I know it is not a timeshare - but using Marriott points to stay there later this year. Has anyone seen this hotel? Hoping to use public transport except for maybe a one day rental for a tour. Restaurants nearby??


----------



## ilene13 (Mar 7, 2011)

gailo said:


> I know it is not a timeshare - but using Marriott points to stay there later this year. Has anyone seen this hotel? Hoping to use public transport except for maybe a one day rental for a tour. Restaurants nearby??

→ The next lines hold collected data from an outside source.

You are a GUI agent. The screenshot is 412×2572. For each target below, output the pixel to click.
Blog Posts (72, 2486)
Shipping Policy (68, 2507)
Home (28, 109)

We stayed there about 5 years ago--Marriott had just taken it over from Ramada.  I hope they have renovated it--it was so bad Marriott gave me my points back.


----------



## lobsterlover (Mar 7, 2011)

I just booked a night there on priceline for the end of March. It has excellent reviews on Trip Advisor.


----------



## mclyne (Mar 7, 2011)

We have stayed  at the Marriott twice. Once the beach was beautiful and once there was no beach!! It had washed away during a storm. If having a beach front is important to you, I would call the hotel and ask.


----------



## Keep Traveling (Mar 7, 2011)

They have all you can eat lobster for 50 Cayman dollars on Wednesday.

KT


----------